“We wouldn’t be able to … do it again.”

Longarm laughed. He stroked his hand down the smooth line of her back to the swell of her hips, then caressed her bottom, kneading the firm globes. She snuggled against him.

“I’m sure glad I met you, Custis Long.”

“So’m I.”

“You’re better’n any ol’ Brazos Devil.”

That comment brought Longarm back at least part of the way to reality. And as it did, something bothered him, some nagging little annoyance that he couldn’t quite grasp.

Before he could think about it anymore, Lucy bent her head and started tonguing his nipples, which was more than a little distracting. Longarm couldn’t bring himself to ask her to stop just so he could think about things for a while, so he told himself to worry about it later. For the time being, he was content to enjoy what she was doing to him. He reveled in the languorous contentment that washed over him.

Then it all went away when he realized what he had heard earlier. He had little or no conscious memory of it now, but while they had been making love, a part of his brain that stayed alert had taken note of a particular noise in the night.
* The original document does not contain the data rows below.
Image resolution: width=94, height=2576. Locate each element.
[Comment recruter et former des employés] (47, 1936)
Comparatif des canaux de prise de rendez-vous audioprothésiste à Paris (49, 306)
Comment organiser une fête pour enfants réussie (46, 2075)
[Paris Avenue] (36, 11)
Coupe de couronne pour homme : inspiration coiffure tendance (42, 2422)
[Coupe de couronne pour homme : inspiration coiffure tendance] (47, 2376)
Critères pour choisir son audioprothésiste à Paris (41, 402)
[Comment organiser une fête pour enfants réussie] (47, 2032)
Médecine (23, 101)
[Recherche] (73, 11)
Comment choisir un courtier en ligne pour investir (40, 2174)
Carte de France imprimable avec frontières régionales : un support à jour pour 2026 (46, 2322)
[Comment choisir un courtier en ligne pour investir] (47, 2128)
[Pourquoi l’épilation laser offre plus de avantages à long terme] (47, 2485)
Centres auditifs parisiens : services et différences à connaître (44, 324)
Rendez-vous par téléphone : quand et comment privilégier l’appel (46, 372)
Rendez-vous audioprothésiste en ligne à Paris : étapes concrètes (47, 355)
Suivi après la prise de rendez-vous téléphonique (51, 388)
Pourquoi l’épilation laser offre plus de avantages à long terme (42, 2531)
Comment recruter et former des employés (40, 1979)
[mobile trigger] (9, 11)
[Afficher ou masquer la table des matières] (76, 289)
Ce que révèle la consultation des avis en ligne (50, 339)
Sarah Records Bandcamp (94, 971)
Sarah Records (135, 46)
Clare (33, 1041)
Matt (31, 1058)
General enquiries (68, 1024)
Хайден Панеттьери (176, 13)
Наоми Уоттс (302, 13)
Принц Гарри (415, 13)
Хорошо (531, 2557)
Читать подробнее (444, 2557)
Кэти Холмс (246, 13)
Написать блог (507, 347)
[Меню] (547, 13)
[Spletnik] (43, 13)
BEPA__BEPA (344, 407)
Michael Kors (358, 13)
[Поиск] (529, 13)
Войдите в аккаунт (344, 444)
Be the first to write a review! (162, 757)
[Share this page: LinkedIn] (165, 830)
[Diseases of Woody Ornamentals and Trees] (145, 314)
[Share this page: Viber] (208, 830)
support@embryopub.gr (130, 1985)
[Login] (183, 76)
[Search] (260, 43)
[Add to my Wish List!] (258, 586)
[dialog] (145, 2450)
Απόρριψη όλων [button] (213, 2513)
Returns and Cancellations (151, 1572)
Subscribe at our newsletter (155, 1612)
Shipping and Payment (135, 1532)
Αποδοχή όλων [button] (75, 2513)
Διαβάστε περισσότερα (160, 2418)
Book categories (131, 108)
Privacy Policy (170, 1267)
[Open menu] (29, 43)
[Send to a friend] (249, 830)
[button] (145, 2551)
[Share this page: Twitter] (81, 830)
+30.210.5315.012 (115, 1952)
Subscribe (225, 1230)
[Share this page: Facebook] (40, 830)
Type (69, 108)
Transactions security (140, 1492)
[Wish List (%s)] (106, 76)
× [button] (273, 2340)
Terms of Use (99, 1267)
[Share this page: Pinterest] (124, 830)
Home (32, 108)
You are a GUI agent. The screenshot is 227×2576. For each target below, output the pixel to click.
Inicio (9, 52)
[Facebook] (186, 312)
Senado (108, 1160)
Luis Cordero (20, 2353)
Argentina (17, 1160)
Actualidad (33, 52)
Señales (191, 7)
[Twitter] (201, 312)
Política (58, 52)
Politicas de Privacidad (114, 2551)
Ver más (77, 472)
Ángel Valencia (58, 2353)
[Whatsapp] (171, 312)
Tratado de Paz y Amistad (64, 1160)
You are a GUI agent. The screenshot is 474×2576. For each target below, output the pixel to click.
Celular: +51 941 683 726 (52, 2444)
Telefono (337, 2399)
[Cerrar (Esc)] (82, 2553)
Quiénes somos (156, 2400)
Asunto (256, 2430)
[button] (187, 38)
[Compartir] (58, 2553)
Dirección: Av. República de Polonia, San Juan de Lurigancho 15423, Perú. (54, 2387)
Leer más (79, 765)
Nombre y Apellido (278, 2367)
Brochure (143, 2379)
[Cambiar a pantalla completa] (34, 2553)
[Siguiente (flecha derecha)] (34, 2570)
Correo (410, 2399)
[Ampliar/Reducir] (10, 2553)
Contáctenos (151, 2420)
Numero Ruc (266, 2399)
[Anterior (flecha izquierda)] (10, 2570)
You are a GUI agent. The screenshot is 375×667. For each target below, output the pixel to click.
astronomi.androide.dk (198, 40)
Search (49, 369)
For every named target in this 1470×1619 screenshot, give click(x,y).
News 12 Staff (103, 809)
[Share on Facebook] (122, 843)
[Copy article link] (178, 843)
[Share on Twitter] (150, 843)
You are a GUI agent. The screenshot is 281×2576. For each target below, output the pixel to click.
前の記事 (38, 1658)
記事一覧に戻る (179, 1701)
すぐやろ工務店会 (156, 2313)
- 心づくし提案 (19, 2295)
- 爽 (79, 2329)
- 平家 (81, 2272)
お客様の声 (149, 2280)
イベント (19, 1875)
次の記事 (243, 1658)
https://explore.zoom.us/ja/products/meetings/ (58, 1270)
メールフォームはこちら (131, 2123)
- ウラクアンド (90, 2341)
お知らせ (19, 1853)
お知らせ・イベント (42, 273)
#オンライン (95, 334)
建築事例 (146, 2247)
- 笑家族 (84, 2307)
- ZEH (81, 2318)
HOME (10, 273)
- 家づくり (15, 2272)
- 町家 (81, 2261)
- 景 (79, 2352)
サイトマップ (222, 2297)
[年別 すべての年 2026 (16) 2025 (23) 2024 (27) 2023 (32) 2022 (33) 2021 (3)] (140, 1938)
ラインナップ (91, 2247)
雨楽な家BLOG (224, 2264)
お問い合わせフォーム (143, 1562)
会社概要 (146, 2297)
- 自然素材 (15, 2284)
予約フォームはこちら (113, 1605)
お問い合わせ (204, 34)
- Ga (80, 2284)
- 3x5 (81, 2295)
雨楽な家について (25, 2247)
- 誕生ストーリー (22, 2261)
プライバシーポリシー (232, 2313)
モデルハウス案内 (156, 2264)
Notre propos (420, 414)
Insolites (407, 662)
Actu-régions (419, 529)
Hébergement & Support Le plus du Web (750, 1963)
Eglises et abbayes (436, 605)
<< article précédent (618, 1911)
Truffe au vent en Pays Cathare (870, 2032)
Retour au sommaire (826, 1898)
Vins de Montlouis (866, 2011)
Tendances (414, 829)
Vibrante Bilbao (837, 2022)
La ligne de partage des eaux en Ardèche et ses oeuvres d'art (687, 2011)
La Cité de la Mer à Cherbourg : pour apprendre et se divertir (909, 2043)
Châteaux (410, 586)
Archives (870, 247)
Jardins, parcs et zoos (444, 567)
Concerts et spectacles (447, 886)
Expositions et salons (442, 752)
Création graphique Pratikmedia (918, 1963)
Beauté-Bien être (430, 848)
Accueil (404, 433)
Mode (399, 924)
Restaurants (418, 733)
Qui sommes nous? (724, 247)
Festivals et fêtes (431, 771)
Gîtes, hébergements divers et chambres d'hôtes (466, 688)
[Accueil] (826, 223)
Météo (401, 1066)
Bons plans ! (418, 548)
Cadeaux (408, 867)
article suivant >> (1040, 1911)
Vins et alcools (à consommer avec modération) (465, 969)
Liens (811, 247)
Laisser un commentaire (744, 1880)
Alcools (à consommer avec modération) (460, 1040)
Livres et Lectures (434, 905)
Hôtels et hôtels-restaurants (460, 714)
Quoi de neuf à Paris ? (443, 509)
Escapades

Obviously, the sound hadn’t represented an immediate danger; otherwise that facility of his—a sixth sense, he supposed you could call it for lack of a better term—would have warned him, no matter what he was doing. But still, it had been filed away in his brain, and now he recalled it.

The rapid hoofbeats of a galloping horse, heading west out of Cottonwood Springs.

Who would ride out of the settlement in the middle of the night, especially going hell-for-leather like that, with practically the entire countryside afraid of the Brazos Devil? Longarm knew he wasn’t going to be satisfied until he found out the answer to that question.

“It ain’t like I want to do this,” he said to Lucy as he took hold of her head and tilted it up toward him, “but I got to get back to town.”

“But Custis-” she began.

He kissed her, finding her lips with his in the dark. “Like it or not, we both have other reasons for being in this part of the country, Lucy, so we’d best get on about them. Maybe I’ll see you tomorrow, since we’ll all be scouting around in the same area looking for that critter.”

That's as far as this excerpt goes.